§ **EXERCISE BRIEF**
Which lines of the data contain the string "will"? Copy every one.

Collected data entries
%%

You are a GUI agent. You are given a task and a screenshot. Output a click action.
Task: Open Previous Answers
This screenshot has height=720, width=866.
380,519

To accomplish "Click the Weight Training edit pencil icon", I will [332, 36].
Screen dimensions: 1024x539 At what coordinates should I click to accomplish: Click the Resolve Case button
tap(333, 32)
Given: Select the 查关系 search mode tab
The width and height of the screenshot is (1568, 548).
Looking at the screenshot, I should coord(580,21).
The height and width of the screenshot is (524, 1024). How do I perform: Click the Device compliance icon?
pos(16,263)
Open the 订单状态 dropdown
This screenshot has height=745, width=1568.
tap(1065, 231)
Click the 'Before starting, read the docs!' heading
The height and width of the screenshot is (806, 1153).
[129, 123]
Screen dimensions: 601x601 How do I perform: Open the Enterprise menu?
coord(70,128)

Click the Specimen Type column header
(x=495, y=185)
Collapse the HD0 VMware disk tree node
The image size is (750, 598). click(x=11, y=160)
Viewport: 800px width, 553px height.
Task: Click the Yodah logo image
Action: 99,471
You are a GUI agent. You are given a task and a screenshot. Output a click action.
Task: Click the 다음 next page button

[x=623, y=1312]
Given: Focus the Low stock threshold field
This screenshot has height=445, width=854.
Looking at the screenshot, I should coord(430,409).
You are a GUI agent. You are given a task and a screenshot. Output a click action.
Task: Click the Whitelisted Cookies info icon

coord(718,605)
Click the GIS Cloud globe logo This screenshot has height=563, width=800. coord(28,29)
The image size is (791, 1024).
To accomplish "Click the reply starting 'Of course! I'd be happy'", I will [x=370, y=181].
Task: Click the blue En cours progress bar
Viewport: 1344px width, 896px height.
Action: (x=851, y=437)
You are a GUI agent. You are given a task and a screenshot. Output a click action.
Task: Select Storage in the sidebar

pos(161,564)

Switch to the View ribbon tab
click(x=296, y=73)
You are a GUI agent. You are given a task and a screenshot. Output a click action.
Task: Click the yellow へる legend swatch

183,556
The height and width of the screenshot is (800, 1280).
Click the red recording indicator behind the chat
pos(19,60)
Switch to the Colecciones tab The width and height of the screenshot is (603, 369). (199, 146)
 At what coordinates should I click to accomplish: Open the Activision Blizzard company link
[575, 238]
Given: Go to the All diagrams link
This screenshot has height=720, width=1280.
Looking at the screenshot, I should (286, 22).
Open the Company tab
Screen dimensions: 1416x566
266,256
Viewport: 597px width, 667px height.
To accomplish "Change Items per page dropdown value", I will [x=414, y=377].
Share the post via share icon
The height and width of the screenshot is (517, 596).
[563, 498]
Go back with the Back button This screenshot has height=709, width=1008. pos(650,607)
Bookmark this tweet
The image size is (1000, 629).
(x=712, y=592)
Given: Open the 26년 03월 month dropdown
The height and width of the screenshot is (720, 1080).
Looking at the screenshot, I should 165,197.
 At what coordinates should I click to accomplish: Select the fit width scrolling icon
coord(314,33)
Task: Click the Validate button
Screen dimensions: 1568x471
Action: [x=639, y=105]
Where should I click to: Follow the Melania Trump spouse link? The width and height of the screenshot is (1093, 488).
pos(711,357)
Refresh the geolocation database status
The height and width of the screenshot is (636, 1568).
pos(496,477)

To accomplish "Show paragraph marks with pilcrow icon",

%%

§ **TASK ANSWER**
To accomplish "Click the Weight Training edit pencil icon", I will [332, 36].
To accomplish "Click the reply starting 'Of course! I'd be happy'", I will [x=370, y=181].
To accomplish "Change Items per page dropdown value", I will [x=414, y=377].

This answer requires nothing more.